Mr. Amit Chaulwar joined the newly established BayWISS Verbundkolleg Mobility and Transport as one of the first PhD students in 2016. After 5 years, he defended his dissertation on "Hybrid Machine Learning Methods for Vehicle Safety Applications". The PhD at THI was done in cooperation with TUM, he was supervised by Prof. Dr.-Ing. Michael Botsch (THI) and Prof. Dr.-Ing. Wolfgang Utschick (TUM).
His work proposes hybrid machine learning methods for safe trajectory planning in critical traffic scenarios. Two new model-based algorithms, namely Augmented CL-RRT and Augmented CL-RRT+, are developed by extending the sampling-based Rapid-exploring Random Tree (RRT) algorithm and combined with machine learning techniques. These algorithms plan safe trajectories considering vehicle driving dynamics characteristics while conserving on-board limited computational resources.

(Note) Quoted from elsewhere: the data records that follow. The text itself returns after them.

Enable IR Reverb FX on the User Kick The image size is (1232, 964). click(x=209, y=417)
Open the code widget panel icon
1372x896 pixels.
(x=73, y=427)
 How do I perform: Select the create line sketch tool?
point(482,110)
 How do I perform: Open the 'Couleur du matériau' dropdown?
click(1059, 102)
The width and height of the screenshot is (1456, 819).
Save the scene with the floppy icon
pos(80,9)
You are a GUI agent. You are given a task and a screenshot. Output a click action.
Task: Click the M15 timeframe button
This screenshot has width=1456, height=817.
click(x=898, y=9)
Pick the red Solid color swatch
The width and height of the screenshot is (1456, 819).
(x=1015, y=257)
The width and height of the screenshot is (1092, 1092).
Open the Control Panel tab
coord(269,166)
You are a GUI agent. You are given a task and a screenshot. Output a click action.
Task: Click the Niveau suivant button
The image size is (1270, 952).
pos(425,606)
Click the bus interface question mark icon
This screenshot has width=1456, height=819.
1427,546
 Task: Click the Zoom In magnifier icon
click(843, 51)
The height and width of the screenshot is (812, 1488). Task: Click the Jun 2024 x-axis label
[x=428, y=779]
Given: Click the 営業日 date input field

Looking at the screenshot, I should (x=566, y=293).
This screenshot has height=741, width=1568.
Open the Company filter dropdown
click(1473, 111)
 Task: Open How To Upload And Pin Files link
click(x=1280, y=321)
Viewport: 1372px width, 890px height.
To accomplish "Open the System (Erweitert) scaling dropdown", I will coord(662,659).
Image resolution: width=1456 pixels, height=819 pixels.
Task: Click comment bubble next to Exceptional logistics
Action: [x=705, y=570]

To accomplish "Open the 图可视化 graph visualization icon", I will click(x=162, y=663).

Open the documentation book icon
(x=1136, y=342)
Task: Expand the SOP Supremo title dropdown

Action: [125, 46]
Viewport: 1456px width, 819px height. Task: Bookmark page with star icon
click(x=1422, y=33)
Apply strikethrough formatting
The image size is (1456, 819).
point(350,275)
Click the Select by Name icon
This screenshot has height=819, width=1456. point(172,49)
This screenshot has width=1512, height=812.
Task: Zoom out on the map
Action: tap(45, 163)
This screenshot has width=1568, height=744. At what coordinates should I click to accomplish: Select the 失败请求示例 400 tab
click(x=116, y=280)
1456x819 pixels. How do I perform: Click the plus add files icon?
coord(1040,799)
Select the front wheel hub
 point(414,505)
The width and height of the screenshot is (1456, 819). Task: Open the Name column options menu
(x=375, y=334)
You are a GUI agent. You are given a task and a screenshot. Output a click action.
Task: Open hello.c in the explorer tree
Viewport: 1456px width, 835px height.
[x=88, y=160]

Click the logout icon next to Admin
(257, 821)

Trajectory planning is a key task for autonomous mobility applications. A particular challenge is the safe trajectory planning for vehicles in critical traffic scenarios with multiple static and dynamic objects. In a critical traffic scenario, a safe trajectory should be planned to avoid a collision and if this is no longer possible, to mitigate the consequences.
We congratulate him warmly and wish him much success for his future career!